§ Kutipan Teks Sumber:

****************************************

Penabrak Kanit PPA Tangsel Ngaku Ngebut saat Kejadian dan Tak Miliki SIM
PANIK MOBIL RUSAK KARENA PUNYA ORANG TUA
KOTA TANGERANG,PenaMerdeka – Terdakwa Ida Amini (29), penabrak Kanit Perlindungan Perempuan dan Anak (PPA) Polres Tangerang Selatan (Tangsel), Ipda Siswanto mengaku berkendara dengan kecepatan tinggi saat kejadian kecelakaan lalulintas tersebut. Ia juga mengakui bahwa tidak adanya SIM saat itu.
Pengakuan itu disampaikannya saat sidang lanjutan di ruang sidang 1 Pengadilan Negeri Tangerang, Kota Tangerang, Banten, Senin (9/10/2023) siang. Kepada Jaksa Penuntut Umum (JPU), Ida ngebut lantaran anaknya hendak buang air besar (BAB).
“Iya pak ngebut, terkena (body) sebelah kanan pas pintu sopir, saya enggak memperhatikan jatuhnya. Karena saat itu anak saya kebelet mau BAB,” ucapnya saat dihadirkan secara virtual atau daring.
Namun, kecepatan dalam berkendara itu Ida merasa tidak memperhatikan. “Perkiraan saya jalan saya muat untuk menyalip. Saya kurang tahu (kecepatan berapa), tapi tidak memperhatikan,” katanya.
Ida pun dicecar pertanyaan oleh jaksa saat kejadian apakah melihat korban atau tidak. “Saya puter balik lihat dari kaca spion tengah. Dan saat sampai korban sudah di gotong ke pinggir trotoar dengan pesepeda lainnya saya bawa ke RS pakai ambulans ke EMC,” katanya.
Selain itu pada saat Jaksa mempertanyakan soal SIM kepada terdakwa. Terdakwa sempat berbelit soal keberadaan SIM. Awalnya sempat mengaku tidak membawa fisik SIM.

****************************************

§ Petunjuk Tugas a: Tuliskan kembali seluruh berita tentang penabrak Kanit PPA Tangsel tanpa mengubah satu kata pun.
Berita di atas dan daftar berikut tidak memiliki hubungan satu sama lain.

****************************************

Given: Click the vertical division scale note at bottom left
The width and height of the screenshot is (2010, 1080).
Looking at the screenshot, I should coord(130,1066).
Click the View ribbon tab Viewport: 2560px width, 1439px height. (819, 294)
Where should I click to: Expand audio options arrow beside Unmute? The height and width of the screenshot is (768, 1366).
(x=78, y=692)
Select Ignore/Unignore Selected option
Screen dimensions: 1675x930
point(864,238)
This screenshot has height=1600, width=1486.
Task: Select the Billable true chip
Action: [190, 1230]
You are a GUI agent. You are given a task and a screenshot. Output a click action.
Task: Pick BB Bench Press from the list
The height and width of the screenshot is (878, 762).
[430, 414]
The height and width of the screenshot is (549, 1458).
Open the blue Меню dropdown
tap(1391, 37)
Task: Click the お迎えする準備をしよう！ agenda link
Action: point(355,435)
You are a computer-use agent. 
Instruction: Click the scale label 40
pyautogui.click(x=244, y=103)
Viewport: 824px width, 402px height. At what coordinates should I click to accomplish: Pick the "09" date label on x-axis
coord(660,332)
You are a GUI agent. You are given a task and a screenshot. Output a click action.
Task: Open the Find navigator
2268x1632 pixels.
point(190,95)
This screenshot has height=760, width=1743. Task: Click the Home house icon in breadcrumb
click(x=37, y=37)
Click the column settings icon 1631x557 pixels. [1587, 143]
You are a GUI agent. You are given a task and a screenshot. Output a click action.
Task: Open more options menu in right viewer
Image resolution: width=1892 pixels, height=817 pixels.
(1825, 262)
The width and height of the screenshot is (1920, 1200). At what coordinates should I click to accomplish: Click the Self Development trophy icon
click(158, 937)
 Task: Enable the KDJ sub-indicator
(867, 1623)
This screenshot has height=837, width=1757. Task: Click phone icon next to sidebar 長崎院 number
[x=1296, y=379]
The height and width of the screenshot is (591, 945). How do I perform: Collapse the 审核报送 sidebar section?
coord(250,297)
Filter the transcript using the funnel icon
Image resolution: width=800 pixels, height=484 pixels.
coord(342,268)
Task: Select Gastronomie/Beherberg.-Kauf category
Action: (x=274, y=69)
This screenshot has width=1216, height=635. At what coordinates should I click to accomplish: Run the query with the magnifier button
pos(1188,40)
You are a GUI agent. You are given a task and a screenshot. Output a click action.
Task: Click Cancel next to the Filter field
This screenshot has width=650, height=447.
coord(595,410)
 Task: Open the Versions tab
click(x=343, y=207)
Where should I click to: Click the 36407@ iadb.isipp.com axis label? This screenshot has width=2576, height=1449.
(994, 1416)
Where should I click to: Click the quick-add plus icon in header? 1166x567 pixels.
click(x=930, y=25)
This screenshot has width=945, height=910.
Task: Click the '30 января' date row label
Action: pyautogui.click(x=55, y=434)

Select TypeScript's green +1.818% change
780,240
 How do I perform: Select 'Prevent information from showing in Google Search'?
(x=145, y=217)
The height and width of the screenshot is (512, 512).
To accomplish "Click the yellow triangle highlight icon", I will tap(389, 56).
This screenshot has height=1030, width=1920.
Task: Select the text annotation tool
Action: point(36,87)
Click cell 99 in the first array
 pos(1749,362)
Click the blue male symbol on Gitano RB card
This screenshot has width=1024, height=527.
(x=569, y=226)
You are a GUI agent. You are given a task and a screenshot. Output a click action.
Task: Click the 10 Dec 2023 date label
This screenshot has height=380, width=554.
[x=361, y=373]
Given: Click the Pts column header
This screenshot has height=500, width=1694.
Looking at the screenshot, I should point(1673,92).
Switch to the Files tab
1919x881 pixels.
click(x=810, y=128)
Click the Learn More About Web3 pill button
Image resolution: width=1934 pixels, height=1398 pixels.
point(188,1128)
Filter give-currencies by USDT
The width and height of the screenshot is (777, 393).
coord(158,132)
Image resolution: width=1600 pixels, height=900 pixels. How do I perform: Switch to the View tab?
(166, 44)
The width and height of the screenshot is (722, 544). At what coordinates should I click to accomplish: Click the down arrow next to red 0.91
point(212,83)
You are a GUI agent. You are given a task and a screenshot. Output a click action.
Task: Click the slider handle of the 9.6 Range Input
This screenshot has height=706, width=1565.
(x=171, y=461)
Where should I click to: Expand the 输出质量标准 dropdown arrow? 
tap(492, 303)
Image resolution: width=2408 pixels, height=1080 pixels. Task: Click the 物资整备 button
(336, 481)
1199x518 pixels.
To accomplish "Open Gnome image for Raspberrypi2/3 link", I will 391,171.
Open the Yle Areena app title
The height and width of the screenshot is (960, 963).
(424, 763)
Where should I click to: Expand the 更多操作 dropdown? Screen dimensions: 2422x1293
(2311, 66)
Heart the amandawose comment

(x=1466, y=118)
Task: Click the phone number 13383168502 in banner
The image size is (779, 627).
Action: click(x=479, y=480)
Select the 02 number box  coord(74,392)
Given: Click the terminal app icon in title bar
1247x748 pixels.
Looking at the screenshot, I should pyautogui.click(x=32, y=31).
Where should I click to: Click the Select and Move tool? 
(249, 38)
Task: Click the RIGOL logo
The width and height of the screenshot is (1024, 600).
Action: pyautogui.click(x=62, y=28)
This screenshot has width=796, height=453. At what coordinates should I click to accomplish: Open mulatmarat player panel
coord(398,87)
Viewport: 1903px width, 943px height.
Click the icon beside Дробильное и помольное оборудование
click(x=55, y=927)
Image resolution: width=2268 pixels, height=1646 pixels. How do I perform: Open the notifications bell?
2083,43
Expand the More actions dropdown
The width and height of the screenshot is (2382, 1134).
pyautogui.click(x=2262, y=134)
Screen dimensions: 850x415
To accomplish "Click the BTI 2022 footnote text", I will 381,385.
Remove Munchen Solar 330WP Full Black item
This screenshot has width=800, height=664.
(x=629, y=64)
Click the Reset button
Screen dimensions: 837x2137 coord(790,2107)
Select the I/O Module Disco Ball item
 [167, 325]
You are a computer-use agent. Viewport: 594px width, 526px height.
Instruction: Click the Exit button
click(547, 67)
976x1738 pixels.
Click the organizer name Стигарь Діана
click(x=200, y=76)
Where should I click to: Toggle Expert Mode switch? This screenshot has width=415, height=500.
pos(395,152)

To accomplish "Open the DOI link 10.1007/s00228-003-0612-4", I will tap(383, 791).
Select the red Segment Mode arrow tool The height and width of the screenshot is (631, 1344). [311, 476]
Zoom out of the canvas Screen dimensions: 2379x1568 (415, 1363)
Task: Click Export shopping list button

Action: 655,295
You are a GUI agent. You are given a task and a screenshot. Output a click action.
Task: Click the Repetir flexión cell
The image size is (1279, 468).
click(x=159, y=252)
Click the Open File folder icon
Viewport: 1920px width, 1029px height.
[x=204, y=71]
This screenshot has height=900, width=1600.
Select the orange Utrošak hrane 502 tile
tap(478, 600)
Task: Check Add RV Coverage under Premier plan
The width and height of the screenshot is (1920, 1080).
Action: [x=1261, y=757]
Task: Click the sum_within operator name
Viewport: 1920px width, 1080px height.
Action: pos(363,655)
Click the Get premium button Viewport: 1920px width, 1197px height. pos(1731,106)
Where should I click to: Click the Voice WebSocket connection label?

****************************************

§ Petunjuk Tugas b: Salin persis baris-baris daftar, mulai dari baris pertama daftar hingga baris yang memuat "pyautogui.click(x=244, y=103)", termasuk baris tersebut, dan tuliskan hanya baris-baris itu.

§ Jawaban Latihan a:
Penabrak Kanit PPA Tangsel Ngaku Ngebut saat Kejadian dan Tak Miliki SIM
PANIK MOBIL RUSAK KARENA PUNYA ORANG TUA
KOTA TANGERANG,PenaMerdeka – Terdakwa Ida Amini (29), penabrak Kanit Perlindungan Perempuan dan Anak (PPA) Polres Tangerang Selatan (Tangsel), Ipda Siswanto mengaku berkendara dengan kecepatan tinggi saat kejadian kecelakaan lalulintas tersebut. Ia juga mengakui bahwa tidak adanya SIM saat itu.
Pengakuan itu disampaikannya saat sidang lanjutan di ruang sidang 1 Pengadilan Negeri Tangerang, Kota Tangerang, Banten, Senin (9/10/2023) siang. Kepada Jaksa Penuntut Umum (JPU), Ida ngebut lantaran anaknya hendak buang air besar (BAB).
“Iya pak ngebut, terkena (body) sebelah kanan pas pintu sopir, saya enggak memperhatikan jatuhnya. Karena saat itu anak saya kebelet mau BAB,” ucapnya saat dihadirkan secara virtual atau daring.
Namun, kecepatan dalam berkendara itu Ida merasa tidak memperhatikan. “Perkiraan saya jalan saya muat untuk menyalip. Saya kurang tahu (kecepatan berapa), tapi tidak memperhatikan,” katanya.
Ida pun dicecar pertanyaan oleh jaksa saat kejadian apakah melihat korban atau tidak. “Saya puter balik lihat dari kaca spion tengah. Dan saat sampai korban sudah di gotong ke pinggir trotoar dengan pesepeda lainnya saya bawa ke RS pakai ambulans ke EMC,” katanya.
Selain itu pada saat Jaksa mempertanyakan soal SIM kepada terdakwa. Terdakwa sempat berbelit soal keberadaan SIM. Awalnya sempat mengaku tidak membawa fisik SIM.

§ Jawaban Latihan b:
Given: Click the vertical division scale note at bottom left
The width and height of the screenshot is (2010, 1080).
Looking at the screenshot, I should coord(130,1066).
Click the View ribbon tab Viewport: 2560px width, 1439px height. (819, 294)
Where should I click to: Expand audio options arrow beside Unmute? The height and width of the screenshot is (768, 1366).
(x=78, y=692)
Select Ignore/Unignore Selected option
Screen dimensions: 1675x930
point(864,238)
This screenshot has height=1600, width=1486.
Task: Select the Billable true chip
Action: [190, 1230]
You are a GUI agent. You are given a task and a screenshot. Output a click action.
Task: Pick BB Bench Press from the list
The height and width of the screenshot is (878, 762).
[430, 414]
The height and width of the screenshot is (549, 1458).
Open the blue Меню dropdown
tap(1391, 37)
Task: Click the お迎えする準備をしよう！ agenda link
Action: point(355,435)
You are a computer-use agent. 
Instruction: Click the scale label 40
pyautogui.click(x=244, y=103)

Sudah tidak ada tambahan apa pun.